Non, ce n'est pas ce qui est revendiqué d'une part, et le terme "accès aux droits" est ainsi bafoué d'autre part.On ne demande la reconnaissance de personne mais l'accès aux même droits.
Ce qui est revendiqué exclusivement, et donc à l'exclusion de certains, c'est de consacrer la mariage entre deux personnes, juste deux, pas plus, de même sexe, et ce sans se soucier des conséquences juridiques propres à la France en matière de Filiation, ce qui différencie le projet de Loi de tous les autres cas des pays européens ayant légalisé ce type " d'Union". La dessus l'analyse comparatiste est juridiquement limitée car la transposition des concepts ne coïncide pas avec la considération civiliste Française du Mariage unique en Europe.
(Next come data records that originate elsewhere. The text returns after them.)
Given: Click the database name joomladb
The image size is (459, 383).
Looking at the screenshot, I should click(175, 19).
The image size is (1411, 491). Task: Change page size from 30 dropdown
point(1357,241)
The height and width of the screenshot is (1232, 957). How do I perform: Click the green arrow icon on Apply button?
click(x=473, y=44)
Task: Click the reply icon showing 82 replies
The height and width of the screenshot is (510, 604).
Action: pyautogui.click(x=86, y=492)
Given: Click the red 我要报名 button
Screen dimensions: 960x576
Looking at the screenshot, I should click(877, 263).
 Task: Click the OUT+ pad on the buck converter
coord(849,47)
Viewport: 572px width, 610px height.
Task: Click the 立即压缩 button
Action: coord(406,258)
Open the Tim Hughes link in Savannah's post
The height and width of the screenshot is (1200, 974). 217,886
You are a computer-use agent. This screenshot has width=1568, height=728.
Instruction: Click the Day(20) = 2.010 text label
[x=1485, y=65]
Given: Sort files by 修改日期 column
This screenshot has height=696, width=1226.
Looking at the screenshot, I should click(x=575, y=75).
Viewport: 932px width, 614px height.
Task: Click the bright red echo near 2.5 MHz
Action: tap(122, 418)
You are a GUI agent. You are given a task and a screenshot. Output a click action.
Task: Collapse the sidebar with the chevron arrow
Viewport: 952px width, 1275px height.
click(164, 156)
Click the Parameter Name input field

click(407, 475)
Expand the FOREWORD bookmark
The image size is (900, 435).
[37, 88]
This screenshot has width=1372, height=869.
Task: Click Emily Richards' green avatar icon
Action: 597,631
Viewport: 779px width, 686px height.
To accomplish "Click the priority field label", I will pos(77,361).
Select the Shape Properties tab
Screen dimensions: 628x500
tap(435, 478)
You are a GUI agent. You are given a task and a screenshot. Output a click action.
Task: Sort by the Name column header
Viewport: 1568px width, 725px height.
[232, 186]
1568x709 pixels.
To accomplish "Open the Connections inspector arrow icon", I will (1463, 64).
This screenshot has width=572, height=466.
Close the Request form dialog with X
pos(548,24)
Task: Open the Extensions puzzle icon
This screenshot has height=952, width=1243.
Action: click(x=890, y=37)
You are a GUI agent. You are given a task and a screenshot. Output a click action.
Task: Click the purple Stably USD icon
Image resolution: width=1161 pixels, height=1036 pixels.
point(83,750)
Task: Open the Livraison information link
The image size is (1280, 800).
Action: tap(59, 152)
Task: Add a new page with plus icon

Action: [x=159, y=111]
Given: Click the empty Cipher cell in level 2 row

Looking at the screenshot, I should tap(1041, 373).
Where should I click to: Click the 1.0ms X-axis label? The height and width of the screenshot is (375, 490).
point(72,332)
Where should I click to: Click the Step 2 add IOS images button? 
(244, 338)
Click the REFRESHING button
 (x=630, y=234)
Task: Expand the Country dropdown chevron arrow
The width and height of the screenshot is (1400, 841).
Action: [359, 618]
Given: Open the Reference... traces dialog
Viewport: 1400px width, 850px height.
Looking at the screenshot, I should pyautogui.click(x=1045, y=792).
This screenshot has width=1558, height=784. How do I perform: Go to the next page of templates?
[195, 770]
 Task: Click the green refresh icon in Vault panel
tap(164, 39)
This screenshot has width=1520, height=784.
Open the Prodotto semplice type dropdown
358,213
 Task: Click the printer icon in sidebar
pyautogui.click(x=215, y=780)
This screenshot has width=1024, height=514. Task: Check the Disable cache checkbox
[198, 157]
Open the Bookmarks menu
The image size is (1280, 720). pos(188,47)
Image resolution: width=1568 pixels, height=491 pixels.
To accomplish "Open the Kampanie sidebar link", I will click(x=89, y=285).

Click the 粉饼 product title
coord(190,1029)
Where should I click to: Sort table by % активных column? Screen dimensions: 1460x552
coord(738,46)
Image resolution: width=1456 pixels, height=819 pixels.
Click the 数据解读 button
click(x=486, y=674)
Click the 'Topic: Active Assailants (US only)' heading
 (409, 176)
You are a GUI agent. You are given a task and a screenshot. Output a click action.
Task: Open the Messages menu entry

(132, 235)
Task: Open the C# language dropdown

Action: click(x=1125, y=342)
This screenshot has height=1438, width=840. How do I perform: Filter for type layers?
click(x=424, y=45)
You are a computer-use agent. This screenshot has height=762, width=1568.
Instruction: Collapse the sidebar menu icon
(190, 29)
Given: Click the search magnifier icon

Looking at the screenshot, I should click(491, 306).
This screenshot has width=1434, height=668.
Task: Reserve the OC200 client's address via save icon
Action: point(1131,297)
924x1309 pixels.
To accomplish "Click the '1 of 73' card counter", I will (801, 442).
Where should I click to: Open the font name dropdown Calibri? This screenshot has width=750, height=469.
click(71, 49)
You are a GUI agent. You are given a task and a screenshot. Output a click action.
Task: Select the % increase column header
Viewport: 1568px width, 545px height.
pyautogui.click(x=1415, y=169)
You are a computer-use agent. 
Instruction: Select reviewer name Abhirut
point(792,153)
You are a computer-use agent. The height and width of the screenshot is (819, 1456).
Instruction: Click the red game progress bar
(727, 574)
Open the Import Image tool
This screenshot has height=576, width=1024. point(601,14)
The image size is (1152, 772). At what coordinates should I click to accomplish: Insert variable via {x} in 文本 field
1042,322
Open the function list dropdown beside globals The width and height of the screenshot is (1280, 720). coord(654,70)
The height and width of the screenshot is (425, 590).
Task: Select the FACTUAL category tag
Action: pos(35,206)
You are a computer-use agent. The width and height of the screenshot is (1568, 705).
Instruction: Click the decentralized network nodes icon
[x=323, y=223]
Donc si on parle en terme de "même droits" en le fondant sur le mariage, on ment. Ce projet de Loi est en lui même discriminatoire à l'égard d'autres considérations sur la pratique sexuelle, et dans la mesure où l'altérité sexuelle à l'origine de la parentalité disparaît dans le projet, rien ne justifie juridiquement, si ce n'est le sectarisme de certains, à ouvrir cette fiction juridique aux seuls "homosexuels". C'est la domination d'un lobby sur d'autres.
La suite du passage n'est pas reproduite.